## EXCERPTED PASSAGE
Datasets API - Prime Video Tech Docs

Datasets API

Last updated 2026-01-23

The new Datasets API in Prime Video Slate enables developers to build clients to retrieve event-gain exports (datasets) and any related dimensional datasets.

Important: The new endpoint documented here supports both subscription and playback. Playback datasets are only available through this new endpoint.

Datasets API overview

The Datasets API is part of our new partner data product, Slate Analytics. Unlike other Slate reports, datasets are append-only (each file has new data), are not available for download in the Slate UI (but are accessible via API only), and are built explicitly for partner data engineers to consume granular data and perform analytics. This topic helps data engineers set up their pipelines to retrieve dataset, defines the values in the dataset files, and provides sample queries and suggestions for the optimal ways partners can use this data.

Practical use of datasets

We provide datasets to consumers in the form of a changelog. Each event is published only once. However, if any column values for a previously provided row need to be updated, we will publish a new version of the record to reflect the changes in your next available file. The changelog is append-only, to ensure that all data modifications are captured. Data engineers can use this changelog to update their data tables directly.

When you process the changelog, it’s essential to always use the latest record for a given event_id, based on the last_update_time_utc column. This ensures that you always have the most up-to-date version of each record. If a record needs to be deleted, this action is reflected in the is_deleted column. A value of 1 indicates that the record has been deleted, while a value of 0 represents an active record. This changelog approach allows you to effectively manage new and changing data, and ensures that your data tables remain accurate and up to date with the latest information.

## DATASET ROWS
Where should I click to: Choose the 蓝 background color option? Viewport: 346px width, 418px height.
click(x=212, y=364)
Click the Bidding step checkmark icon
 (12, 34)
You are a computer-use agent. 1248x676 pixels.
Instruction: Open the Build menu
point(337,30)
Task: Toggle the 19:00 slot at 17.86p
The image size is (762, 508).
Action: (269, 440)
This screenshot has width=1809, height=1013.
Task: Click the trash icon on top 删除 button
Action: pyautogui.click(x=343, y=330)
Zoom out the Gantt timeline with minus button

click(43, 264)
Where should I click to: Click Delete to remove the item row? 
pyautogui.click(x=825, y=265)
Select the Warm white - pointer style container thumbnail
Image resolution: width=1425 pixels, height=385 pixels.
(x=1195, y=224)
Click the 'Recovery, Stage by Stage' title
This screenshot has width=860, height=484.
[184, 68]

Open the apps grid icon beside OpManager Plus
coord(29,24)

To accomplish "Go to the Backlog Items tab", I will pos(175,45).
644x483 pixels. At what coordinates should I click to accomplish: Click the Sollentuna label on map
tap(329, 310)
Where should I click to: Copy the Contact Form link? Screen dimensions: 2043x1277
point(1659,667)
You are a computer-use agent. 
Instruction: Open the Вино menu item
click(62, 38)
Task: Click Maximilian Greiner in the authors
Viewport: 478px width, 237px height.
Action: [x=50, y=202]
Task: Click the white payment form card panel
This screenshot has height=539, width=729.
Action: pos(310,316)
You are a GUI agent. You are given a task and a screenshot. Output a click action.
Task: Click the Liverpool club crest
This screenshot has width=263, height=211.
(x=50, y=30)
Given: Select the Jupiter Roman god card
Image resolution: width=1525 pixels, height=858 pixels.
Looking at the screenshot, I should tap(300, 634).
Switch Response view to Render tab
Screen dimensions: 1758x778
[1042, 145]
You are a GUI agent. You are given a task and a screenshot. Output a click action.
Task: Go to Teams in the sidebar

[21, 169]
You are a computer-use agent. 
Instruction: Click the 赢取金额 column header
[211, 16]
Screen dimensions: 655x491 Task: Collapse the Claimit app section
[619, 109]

## GIVEN PROBLEM 1
In the Datasets API page, which column shows that a record has been deleted?
## GIVEN PROBLEM 2
From the Datasets API page, return the text from "Datasets API overview" to "use this data.".
## GIVEN PROBLEM 3
Resume the Datasets API page after its last sentence.

## ANSWER 1
The is_deleted column, where a value of 1 means the record has been deleted.

## ANSWER 2
Datasets API overview

The Datasets API is part of our new partner data product, Slate Analytics. Unlike other Slate reports, datasets are append-only (each file has new data), are not available for download in the Slate UI (but are accessible via API only), and are built explicitly for partner data engineers to consume granular data and perform analytics. This topic helps data engineers set up their pipelines to retrieve dataset, defines the values in the dataset files, and provides sample queries and suggestions for the optimal ways partners can use this data.

## ANSWER 3
Datasets API preliminaries

Before you make requests to the Dataset API, it’s important to understand the basic requirements for authentication and pagination. This section covers how to securely access the API and navigate large datasets efficiently.

Onboarding to Analytics API
To retrieve datasets you need to onboard to the Analytics API suite first. More details can be found here.

    The base URI is: https://videocentral.amazon.com/apis/v2. All requests should include a valid LWA authentication token in the request authorization header. For example:

    If the request header doesn’t include the token, or if the token is expired, the Datasets API will return an unauthorized exception.

    Pagination
    All Slate API responses are paginated. Pagination parameters are specified through requests parameters.

    Request parameter

    Default value

    Description

    limit

    10

    The number of documents returned in a single page (the page size).

    offset

    0

    The number of pages to skip (the page number).

    All paginated responses contain the following fields.

    Field

    Description

    total

    The total document count in all pages.

    next

    The URL to the next page. Null if the last page.

    Use the Datasets API

    To programmatically access datasets, clients should follow a series of API calls that enumerate available resources—such as accounts, groups, businesses, and datasets—before retrieving downloadable URLs for the data files. This sequence is designed to support automation and can be integrated into recurring data pipelines or scheduled workflows.

    List accounts
    /v2/accounts

    This resource returns the list of Slate accounts that the user can access. The set of accounts is accessible in Slate through the accounts dropdown list near the top right corner of the portal. You can also use these links to find your account_id or your channel/studio_id.

    Example request

    Example response

    List groups (business lines)
    /v2/accounts/{account_id}

    This resource returns the groups of business lines (such as channels) that the user can access.

    Example request

    Example response

    List businesses
    /v2/accounts/{account_id}/{group_id}

    This resource returns a list of businesses (such as specific channel names) available for this account, depending on the given business line.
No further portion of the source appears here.